Checking number of unique values for each column#
Column Name -> Unique Number count
for column in list(df.columns):
print("{} -> {}".format(column, df[column].value_counts().shape[0]))
Age -> 41
Sex -> 2
CP_Type -> 4
BloodPressure -> 49
Cholestrol -> 152
BloodSugar -> 2
ECG -> 3
MaxHeartRate -> 91
ExerciseAngina -> 2
FamilyHistory -> 6
Target -> 2
Taking columns that have a maximum of 4 unique values (And based on information given in assignment document) as categorical and the rest as numeric:
category_list = ["Sex", "CP_Type", "BloodSugar", "ECG", "ExerciseAngina"]

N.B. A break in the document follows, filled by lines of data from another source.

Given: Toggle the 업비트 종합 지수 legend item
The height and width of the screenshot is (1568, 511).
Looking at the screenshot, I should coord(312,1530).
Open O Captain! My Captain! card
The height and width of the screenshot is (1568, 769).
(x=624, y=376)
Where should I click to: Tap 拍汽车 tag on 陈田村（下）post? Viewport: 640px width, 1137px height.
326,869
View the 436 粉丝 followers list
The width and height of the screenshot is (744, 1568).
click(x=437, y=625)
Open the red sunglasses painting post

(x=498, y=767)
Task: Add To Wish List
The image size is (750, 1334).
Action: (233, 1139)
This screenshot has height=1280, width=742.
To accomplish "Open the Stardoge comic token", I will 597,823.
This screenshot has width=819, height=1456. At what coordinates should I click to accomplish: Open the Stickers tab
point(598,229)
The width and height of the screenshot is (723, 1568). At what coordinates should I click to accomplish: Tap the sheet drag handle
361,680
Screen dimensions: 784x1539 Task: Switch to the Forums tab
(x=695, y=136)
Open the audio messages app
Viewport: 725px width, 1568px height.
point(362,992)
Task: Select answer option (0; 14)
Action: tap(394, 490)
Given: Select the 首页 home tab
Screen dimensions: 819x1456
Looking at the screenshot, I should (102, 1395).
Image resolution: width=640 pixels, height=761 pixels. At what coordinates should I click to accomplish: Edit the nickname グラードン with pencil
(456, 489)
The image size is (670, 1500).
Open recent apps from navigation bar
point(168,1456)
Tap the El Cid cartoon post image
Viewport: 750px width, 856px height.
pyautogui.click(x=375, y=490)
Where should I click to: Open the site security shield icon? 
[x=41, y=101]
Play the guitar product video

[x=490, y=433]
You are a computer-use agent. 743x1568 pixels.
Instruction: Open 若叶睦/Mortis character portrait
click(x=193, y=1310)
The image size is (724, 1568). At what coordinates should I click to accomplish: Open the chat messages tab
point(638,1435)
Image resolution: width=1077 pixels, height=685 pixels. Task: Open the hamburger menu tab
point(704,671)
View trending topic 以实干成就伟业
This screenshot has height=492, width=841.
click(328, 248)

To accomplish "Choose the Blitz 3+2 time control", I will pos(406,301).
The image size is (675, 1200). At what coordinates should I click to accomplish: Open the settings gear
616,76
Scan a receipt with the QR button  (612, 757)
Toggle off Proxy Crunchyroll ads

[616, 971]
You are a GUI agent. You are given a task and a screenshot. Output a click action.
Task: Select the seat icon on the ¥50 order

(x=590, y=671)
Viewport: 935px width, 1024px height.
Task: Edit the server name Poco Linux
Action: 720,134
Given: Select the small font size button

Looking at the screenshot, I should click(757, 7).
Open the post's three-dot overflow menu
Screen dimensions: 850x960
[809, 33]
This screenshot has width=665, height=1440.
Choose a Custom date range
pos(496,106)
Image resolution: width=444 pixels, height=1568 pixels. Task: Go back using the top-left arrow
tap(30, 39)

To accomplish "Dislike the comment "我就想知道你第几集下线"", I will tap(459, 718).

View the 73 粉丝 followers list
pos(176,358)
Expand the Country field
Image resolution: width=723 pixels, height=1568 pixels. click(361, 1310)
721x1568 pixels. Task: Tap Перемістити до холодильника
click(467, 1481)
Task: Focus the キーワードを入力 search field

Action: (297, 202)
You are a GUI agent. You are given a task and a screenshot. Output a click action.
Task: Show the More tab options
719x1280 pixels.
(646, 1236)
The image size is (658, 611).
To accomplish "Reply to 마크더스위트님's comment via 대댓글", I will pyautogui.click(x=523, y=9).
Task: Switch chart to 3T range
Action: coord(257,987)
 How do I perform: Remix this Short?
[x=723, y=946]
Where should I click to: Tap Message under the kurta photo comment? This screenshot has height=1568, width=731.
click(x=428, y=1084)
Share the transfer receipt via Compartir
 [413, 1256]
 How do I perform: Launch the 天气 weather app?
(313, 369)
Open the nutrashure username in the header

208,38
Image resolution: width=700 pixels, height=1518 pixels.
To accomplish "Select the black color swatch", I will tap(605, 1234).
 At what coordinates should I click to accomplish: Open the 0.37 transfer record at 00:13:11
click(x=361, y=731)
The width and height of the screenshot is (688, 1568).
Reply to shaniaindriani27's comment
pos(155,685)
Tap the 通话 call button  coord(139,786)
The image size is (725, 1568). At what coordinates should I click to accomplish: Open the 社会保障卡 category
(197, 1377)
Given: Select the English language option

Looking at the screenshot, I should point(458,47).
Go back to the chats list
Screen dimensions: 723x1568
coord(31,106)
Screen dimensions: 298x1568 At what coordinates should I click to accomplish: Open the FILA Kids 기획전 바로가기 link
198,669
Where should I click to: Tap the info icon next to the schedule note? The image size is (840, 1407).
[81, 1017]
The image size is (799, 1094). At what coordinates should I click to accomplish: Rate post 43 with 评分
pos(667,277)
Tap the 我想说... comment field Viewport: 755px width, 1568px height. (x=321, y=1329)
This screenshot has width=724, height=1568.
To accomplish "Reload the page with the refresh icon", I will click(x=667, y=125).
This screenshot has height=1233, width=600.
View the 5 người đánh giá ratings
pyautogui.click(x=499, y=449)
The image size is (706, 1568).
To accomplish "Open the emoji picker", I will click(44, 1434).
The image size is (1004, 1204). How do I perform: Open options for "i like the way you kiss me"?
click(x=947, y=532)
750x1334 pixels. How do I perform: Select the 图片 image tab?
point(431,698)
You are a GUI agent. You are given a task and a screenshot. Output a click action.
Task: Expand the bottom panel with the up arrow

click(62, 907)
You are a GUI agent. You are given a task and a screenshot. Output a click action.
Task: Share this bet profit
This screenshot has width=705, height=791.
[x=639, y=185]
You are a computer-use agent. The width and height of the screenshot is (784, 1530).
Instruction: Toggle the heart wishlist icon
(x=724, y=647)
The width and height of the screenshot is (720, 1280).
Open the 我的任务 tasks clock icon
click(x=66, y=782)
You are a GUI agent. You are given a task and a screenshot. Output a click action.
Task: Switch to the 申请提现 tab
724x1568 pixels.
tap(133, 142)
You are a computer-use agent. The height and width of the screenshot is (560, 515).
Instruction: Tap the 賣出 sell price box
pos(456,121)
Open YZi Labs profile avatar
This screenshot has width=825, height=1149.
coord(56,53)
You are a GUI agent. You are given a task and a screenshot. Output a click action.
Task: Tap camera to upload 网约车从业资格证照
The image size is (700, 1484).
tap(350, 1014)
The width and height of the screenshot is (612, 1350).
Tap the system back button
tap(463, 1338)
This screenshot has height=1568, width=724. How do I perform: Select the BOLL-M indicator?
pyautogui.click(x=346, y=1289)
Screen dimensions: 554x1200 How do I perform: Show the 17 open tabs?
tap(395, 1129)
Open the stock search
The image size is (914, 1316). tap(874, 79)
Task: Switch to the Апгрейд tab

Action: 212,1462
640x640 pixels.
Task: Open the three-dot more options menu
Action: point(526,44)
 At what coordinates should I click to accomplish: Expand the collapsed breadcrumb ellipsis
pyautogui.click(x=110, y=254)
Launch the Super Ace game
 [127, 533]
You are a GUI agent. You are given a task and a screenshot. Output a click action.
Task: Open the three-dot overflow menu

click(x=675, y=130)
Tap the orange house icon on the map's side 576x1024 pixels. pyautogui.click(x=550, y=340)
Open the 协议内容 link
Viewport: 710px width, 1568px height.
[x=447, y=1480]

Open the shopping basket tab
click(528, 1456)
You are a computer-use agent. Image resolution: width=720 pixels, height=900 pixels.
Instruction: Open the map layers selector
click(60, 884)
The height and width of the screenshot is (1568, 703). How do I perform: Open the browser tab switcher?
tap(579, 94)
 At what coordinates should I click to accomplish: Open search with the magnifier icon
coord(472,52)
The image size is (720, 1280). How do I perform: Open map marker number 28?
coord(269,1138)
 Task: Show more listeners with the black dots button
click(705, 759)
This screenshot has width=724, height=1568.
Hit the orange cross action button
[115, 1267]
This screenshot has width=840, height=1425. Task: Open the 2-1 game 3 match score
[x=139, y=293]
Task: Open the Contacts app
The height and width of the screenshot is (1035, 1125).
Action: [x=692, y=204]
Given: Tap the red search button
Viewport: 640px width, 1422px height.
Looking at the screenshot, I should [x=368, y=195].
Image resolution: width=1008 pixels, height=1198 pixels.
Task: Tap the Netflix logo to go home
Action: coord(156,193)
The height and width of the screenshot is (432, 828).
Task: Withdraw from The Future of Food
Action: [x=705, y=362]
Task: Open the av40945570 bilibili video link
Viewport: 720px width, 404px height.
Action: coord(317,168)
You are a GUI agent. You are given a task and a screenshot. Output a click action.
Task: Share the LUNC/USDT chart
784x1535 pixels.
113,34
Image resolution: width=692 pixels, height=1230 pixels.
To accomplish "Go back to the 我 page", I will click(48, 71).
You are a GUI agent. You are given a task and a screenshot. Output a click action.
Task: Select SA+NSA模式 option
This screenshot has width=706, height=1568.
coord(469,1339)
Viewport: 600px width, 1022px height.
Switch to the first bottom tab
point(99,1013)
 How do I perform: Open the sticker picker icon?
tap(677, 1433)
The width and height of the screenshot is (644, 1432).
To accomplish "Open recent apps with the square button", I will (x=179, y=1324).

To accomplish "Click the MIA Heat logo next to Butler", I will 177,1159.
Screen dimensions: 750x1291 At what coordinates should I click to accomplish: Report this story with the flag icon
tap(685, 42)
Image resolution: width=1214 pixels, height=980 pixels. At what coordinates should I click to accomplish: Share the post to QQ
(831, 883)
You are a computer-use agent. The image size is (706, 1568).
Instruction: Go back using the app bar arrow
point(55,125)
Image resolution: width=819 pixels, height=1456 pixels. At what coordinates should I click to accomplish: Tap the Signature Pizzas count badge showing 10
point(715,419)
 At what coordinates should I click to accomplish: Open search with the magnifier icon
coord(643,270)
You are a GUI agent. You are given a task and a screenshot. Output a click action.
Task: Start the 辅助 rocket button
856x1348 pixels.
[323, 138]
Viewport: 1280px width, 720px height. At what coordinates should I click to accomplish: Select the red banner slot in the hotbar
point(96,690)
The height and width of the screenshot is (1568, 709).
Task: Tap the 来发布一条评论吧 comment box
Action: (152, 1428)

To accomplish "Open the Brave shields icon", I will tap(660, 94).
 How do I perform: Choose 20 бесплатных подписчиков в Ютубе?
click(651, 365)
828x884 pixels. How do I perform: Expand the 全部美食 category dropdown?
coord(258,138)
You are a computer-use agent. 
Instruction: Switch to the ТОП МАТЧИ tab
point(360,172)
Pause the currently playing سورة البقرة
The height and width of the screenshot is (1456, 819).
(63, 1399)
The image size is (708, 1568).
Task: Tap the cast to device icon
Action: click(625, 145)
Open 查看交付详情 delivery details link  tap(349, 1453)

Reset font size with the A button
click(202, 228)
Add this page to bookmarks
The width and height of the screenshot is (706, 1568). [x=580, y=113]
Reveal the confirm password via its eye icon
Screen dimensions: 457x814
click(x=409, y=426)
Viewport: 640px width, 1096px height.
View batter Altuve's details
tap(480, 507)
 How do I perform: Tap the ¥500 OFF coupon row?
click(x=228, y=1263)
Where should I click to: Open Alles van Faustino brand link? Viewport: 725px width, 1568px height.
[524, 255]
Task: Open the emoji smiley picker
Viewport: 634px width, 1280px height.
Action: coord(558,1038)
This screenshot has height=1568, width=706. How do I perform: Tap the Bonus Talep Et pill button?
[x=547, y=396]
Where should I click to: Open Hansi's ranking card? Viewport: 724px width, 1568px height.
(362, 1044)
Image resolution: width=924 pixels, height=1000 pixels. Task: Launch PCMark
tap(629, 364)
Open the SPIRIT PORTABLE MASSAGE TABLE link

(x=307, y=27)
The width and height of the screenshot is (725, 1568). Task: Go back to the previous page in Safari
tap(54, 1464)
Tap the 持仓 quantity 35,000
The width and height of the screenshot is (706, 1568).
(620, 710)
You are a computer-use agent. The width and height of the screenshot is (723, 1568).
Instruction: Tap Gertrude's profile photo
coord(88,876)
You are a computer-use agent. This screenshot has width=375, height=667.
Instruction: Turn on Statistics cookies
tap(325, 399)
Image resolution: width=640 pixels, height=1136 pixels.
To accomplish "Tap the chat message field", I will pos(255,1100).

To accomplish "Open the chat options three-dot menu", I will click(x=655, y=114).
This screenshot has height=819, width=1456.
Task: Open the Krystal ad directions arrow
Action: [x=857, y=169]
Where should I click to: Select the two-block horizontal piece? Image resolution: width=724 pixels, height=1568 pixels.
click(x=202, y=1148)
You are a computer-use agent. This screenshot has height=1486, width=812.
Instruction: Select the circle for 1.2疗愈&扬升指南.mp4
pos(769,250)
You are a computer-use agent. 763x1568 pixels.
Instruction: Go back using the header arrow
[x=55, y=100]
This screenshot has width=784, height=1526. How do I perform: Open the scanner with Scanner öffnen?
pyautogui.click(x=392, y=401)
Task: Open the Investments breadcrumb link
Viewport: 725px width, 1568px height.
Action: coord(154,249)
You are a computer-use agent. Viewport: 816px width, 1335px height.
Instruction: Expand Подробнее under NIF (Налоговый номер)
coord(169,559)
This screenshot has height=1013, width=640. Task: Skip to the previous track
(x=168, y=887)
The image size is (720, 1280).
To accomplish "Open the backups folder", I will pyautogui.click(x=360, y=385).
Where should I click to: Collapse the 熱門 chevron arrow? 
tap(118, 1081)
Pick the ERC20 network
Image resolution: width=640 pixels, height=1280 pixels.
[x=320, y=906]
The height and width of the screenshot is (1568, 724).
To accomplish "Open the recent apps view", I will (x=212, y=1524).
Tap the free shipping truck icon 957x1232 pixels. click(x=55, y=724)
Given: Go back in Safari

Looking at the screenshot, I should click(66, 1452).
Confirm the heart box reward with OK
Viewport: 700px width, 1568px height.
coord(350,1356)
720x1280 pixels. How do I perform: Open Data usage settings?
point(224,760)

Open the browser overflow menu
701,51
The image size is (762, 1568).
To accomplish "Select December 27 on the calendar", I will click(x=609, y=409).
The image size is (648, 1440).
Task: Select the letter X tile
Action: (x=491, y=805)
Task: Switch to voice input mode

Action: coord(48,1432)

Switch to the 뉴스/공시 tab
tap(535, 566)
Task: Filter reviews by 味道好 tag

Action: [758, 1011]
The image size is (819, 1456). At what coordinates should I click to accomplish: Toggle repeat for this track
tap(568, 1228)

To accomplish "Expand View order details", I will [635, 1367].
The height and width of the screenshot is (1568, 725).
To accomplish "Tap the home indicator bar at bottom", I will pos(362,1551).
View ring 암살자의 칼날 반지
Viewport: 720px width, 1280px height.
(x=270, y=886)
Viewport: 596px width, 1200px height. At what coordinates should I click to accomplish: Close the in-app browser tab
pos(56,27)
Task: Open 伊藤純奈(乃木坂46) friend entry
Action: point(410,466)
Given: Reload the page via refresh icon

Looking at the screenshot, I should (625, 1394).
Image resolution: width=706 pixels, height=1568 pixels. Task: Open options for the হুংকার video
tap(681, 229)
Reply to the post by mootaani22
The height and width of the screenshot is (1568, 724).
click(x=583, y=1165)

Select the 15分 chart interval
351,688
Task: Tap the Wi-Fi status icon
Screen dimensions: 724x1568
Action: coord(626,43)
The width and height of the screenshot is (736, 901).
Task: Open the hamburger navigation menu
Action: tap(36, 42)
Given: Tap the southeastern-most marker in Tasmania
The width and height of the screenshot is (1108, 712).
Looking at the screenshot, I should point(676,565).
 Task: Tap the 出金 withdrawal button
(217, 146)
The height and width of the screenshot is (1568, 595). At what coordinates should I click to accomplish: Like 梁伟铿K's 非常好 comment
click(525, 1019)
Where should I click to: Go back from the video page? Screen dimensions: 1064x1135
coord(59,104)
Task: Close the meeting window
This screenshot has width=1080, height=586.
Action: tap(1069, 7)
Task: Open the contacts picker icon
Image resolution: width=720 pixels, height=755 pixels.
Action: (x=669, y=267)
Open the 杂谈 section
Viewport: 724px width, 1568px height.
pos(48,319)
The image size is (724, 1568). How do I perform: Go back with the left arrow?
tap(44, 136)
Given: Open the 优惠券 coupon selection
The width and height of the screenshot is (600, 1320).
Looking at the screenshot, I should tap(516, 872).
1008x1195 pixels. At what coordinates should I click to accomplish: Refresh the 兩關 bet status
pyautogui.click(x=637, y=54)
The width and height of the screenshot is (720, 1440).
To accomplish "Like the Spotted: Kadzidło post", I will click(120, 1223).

numeric_list = ["Age", "BloodPressure", "Cholestrol", "MaxHeartRate", "FamilyHistory"]
Checking for trends in numeric features through Pair Plots#
df_number = df.loc[:, numeric_list]
df_number["Target"] = df["Target"]
sb.pairplot(df_number, hue = "Target", palette="husl")
plt.show()
The pair plots do not show any particular trends that can be used to reduce numerical features. We do see a slight relation between age and max heart rate but the plot is scattered enough to not relate them together.
Checking frequncy of each categorical feature wrt target column to check how well it is balanced#
df_category = df.loc[:, category_list]
df_category["Target"] = df["Target"]
for i in category_list:
plt.figure()
sb.countplot(x = i, data = df_category, hue = "Target", palette="husl")
plt.title(i)
Here we see that there is very little rows that have ECG value = 2 and similarly very little rows for BloodSugar value = 1.#
Checking relevant numerical features#
To do this we shall use the f_oneway
function from scipy.stats
. This function performs one-way ANOVA(Analysis of Variance) to test the null hypothesis that two groups of data have the same population mean.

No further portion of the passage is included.